[DATA LISTING — start]

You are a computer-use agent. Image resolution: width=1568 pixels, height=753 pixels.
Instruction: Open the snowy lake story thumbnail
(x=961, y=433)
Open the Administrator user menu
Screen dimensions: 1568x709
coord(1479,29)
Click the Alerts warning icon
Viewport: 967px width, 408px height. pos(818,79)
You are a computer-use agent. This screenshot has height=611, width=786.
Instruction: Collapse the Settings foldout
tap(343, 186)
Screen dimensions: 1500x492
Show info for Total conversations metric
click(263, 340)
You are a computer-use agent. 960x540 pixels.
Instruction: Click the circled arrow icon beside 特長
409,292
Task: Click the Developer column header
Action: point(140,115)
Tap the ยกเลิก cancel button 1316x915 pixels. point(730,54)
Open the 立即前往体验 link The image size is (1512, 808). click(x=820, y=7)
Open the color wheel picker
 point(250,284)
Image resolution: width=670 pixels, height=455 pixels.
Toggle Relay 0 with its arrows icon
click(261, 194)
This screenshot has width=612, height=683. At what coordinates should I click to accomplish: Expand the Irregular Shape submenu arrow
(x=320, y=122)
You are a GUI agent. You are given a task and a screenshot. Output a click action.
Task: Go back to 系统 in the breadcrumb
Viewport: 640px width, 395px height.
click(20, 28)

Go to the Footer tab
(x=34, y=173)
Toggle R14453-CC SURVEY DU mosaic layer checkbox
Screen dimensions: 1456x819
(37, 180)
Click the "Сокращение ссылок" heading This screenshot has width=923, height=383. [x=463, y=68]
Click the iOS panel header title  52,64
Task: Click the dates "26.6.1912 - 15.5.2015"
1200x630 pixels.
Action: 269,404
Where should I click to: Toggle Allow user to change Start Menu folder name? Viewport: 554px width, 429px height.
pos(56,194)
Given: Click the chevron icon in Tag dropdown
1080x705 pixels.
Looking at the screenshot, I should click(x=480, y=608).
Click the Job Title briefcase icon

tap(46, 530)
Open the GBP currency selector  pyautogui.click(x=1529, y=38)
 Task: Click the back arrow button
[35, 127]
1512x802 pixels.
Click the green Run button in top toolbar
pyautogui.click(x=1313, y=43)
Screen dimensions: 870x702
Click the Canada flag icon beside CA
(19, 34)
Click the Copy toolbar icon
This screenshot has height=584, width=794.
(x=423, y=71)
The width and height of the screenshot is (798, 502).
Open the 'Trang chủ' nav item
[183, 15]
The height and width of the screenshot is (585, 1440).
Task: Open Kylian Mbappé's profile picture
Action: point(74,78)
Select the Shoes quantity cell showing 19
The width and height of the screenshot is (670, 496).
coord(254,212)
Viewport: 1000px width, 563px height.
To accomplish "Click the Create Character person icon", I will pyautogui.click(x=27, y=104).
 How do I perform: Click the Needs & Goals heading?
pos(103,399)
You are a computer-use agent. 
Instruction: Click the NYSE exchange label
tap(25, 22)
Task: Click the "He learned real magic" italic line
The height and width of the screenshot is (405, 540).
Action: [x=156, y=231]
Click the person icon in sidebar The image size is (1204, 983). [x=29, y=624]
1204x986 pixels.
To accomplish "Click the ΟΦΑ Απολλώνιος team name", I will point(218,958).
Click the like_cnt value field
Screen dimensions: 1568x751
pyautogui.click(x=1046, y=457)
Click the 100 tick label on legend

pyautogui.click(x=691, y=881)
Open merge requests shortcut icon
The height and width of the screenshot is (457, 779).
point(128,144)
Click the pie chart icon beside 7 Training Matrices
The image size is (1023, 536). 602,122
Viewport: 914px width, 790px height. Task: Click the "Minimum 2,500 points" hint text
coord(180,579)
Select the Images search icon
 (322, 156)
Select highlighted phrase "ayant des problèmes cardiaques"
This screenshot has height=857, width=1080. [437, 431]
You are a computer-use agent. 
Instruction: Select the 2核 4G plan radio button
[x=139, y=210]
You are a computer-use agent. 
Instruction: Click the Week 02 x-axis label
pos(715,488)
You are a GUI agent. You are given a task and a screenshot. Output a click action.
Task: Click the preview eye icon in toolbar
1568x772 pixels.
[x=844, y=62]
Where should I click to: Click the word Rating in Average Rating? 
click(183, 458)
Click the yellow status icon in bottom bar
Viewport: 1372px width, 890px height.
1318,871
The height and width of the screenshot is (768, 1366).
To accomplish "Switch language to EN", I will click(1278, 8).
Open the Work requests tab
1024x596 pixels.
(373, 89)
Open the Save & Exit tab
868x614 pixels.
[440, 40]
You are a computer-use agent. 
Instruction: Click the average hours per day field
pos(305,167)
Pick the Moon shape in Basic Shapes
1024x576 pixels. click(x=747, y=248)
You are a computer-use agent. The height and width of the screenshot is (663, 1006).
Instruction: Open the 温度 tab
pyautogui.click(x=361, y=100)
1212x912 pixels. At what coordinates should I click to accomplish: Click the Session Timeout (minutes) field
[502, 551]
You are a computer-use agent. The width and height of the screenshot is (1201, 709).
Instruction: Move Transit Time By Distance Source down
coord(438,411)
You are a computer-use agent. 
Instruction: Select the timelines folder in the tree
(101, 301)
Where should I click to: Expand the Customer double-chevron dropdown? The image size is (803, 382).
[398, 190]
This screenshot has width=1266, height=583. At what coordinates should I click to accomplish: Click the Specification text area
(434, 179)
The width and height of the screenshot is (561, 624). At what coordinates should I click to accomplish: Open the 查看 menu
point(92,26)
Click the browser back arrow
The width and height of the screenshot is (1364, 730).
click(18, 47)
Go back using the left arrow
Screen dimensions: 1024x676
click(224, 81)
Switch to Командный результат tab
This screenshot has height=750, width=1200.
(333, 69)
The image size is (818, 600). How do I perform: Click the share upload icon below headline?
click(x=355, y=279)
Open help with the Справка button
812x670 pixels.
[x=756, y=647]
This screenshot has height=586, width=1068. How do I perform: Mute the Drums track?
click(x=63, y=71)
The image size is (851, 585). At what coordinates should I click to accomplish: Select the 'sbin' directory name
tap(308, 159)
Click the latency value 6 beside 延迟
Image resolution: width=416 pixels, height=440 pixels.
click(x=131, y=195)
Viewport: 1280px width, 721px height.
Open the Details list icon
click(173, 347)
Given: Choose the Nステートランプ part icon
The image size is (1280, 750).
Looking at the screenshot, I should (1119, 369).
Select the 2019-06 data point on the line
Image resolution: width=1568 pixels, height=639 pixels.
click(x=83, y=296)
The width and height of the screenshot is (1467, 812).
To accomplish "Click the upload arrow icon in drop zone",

[DATA LISTING — finish]

The answer must be every line from the records above that contains "Switch".

To accomplish "Switch language to EN", I will click(1278, 8).
Switch to Командный результат tab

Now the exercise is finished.